-- Start --

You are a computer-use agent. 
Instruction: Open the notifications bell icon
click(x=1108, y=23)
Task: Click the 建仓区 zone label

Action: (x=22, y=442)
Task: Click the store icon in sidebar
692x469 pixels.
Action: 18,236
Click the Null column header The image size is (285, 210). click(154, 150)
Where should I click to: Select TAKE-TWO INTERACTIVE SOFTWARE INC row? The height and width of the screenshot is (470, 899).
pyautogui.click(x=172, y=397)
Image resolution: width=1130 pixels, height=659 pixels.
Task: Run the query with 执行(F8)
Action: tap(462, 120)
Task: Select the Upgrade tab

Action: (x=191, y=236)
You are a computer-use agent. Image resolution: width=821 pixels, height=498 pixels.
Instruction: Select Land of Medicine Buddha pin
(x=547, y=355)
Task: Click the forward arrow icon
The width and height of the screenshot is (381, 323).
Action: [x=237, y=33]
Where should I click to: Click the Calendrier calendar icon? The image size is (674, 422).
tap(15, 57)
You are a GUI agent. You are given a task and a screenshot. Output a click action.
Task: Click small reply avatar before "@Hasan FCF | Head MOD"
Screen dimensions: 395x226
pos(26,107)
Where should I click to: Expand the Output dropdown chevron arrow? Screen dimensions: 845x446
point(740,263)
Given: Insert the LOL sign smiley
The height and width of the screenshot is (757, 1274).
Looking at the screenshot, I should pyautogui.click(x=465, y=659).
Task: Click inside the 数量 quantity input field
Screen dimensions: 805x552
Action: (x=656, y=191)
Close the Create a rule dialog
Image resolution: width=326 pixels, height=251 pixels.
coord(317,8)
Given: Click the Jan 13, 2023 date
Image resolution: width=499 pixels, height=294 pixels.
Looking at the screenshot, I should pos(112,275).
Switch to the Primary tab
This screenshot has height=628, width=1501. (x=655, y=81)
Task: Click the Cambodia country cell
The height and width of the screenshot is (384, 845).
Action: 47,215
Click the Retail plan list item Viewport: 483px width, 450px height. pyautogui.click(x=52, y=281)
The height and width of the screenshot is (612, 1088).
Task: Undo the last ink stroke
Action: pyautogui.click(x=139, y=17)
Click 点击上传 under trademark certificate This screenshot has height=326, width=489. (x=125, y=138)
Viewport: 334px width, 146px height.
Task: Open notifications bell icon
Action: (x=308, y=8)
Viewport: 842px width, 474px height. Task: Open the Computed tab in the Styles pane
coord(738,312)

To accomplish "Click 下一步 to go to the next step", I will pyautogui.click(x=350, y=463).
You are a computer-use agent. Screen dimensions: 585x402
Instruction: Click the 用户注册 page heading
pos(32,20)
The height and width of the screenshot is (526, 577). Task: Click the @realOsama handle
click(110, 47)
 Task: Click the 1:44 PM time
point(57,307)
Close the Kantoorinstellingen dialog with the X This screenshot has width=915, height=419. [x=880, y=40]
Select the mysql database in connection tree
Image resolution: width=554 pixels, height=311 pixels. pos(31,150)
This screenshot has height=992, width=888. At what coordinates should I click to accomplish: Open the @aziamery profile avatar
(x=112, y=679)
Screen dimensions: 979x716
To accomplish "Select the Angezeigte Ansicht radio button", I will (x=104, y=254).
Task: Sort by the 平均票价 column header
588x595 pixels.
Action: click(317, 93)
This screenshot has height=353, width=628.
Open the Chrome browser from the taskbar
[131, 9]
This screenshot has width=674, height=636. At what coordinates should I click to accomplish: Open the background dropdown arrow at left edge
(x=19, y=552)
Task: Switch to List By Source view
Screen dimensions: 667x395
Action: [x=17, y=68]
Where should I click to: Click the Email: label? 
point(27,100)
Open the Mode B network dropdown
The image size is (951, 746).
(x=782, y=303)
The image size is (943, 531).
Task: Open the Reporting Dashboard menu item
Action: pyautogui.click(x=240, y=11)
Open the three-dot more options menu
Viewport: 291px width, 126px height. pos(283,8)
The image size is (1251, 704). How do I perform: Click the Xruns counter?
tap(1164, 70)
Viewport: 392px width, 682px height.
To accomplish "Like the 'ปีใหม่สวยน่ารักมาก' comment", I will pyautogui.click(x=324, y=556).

-- End --

=== Do this ===
Rewrite all the items above with every "Screen dimensions" swapped for "Screen size", leaving everything else unchanged.

=== Result below ===
You are a computer-use agent. 
Instruction: Open the notifications bell icon
click(x=1108, y=23)
Task: Click the 建仓区 zone label

Action: (x=22, y=442)
Task: Click the store icon in sidebar
692x469 pixels.
Action: 18,236
Click the Null column header The image size is (285, 210). click(154, 150)
Where should I click to: Select TAKE-TWO INTERACTIVE SOFTWARE INC row? The height and width of the screenshot is (470, 899).
pyautogui.click(x=172, y=397)
Image resolution: width=1130 pixels, height=659 pixels.
Task: Run the query with 执行(F8)
Action: tap(462, 120)
Task: Select the Upgrade tab

Action: (x=191, y=236)
You are a computer-use agent. Image resolution: width=821 pixels, height=498 pixels.
Instruction: Select Land of Medicine Buddha pin
(x=547, y=355)
Task: Click the forward arrow icon
The width and height of the screenshot is (381, 323).
Action: [x=237, y=33]
Where should I click to: Click the Calendrier calendar icon? The image size is (674, 422).
tap(15, 57)
You are a GUI agent. You are given a task and a screenshot. Output a click action.
Task: Click small reply avatar before "@Hasan FCF | Head MOD"
Screen size: 395x226
pos(26,107)
Where should I click to: Expand the Output dropdown chevron arrow? Screen size: 845x446
point(740,263)
Given: Insert the LOL sign smiley
The height and width of the screenshot is (757, 1274).
Looking at the screenshot, I should pyautogui.click(x=465, y=659).
Task: Click inside the 数量 quantity input field
Screen size: 805x552
Action: (x=656, y=191)
Close the Create a rule dialog
Image resolution: width=326 pixels, height=251 pixels.
coord(317,8)
Given: Click the Jan 13, 2023 date
Image resolution: width=499 pixels, height=294 pixels.
Looking at the screenshot, I should pos(112,275).
Switch to the Primary tab
This screenshot has height=628, width=1501. (x=655, y=81)
Task: Click the Cambodia country cell
The height and width of the screenshot is (384, 845).
Action: 47,215
Click the Retail plan list item Viewport: 483px width, 450px height. pyautogui.click(x=52, y=281)
The height and width of the screenshot is (612, 1088).
Task: Undo the last ink stroke
Action: pyautogui.click(x=139, y=17)
Click 点击上传 under trademark certificate This screenshot has height=326, width=489. (x=125, y=138)
Viewport: 334px width, 146px height.
Task: Open notifications bell icon
Action: (x=308, y=8)
Viewport: 842px width, 474px height. Task: Open the Computed tab in the Styles pane
coord(738,312)

To accomplish "Click 下一步 to go to the next step", I will pyautogui.click(x=350, y=463).
You are a computer-use agent. Screen size: 585x402
Instruction: Click the 用户注册 page heading
pos(32,20)
The height and width of the screenshot is (526, 577). Task: Click the @realOsama handle
click(110, 47)
 Task: Click the 1:44 PM time
point(57,307)
Close the Kantoorinstellingen dialog with the X This screenshot has width=915, height=419. [x=880, y=40]
Select the mysql database in connection tree
Image resolution: width=554 pixels, height=311 pixels. pos(31,150)
This screenshot has height=992, width=888. At what coordinates should I click to accomplish: Open the @aziamery profile avatar
(x=112, y=679)
Screen size: 979x716
To accomplish "Select the Angezeigte Ansicht radio button", I will (x=104, y=254).
Task: Sort by the 平均票价 column header
588x595 pixels.
Action: click(317, 93)
This screenshot has height=353, width=628.
Open the Chrome browser from the taskbar
[131, 9]
This screenshot has width=674, height=636. At what coordinates should I click to accomplish: Open the background dropdown arrow at left edge
(x=19, y=552)
Task: Switch to List By Source view
Screen size: 667x395
Action: [x=17, y=68]
Where should I click to: Click the Email: label? 
point(27,100)
Open the Mode B network dropdown
The image size is (951, 746).
(x=782, y=303)
The image size is (943, 531).
Task: Open the Reporting Dashboard menu item
Action: pyautogui.click(x=240, y=11)
Open the three-dot more options menu
Viewport: 291px width, 126px height. pos(283,8)
The image size is (1251, 704). How do I perform: Click the Xruns counter?
tap(1164, 70)
Viewport: 392px width, 682px height.
To accomplish "Like the 'ปีใหม่สวยน่ารักมาก' comment", I will pyautogui.click(x=324, y=556).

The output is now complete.